Há uma grande polêmica envolvendo o uso de animais em pesquisas científicas sejam eles silvestres, domésticos ou não. O ponto principal dessa discussão é o bem estar do animal que está sendo usado como objeto de estudo.
A maior de todas as polêmicas é quando o animal é submetido a algum tipo de dano físico (mutilação e/ou doença), psicológico e/ou qualquer experimento que deixe sequelas; e também quando deve-se realizar a eutanásia do mesmo.
Algumas pesquisas científicas envolvendo silvestres são extremamente necessárias pois visam o controle e conhecimento de zoonoses emergentes. Outras são meramente para identificação, reprodução e/ou evolução de espécies.
Nem todas as pesquisas científicas envolvendo silvestres causam algum tipo de dano ou sequela ao animal.

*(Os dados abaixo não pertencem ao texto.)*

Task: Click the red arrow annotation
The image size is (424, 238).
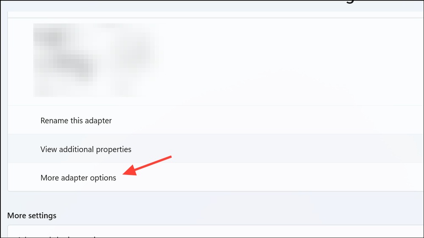Action: click(148, 166)
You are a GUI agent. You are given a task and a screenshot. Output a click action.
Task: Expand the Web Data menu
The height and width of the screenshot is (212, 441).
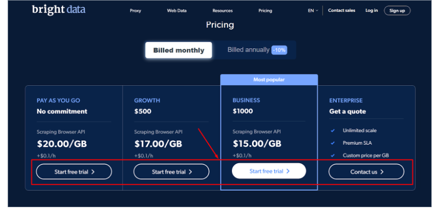pyautogui.click(x=177, y=11)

Outra polêmica é sobre o mantimento desses animais em cativeiro no ambiente de pesquisa, pois nem sempre é possível que sejam devolvidos à natureza. Algumas pesquisas ocorrem no habitat natural dos animais. Geralmente o animal é capturado por alguns instantes até que seja colhido material para pesquisa (sangue, pêlos, etc); é fotografado, microchipado ou não e então é devolvido para a natureza.
Essa é uma clássica questão ética do cotidiano de diversos pesquisadores.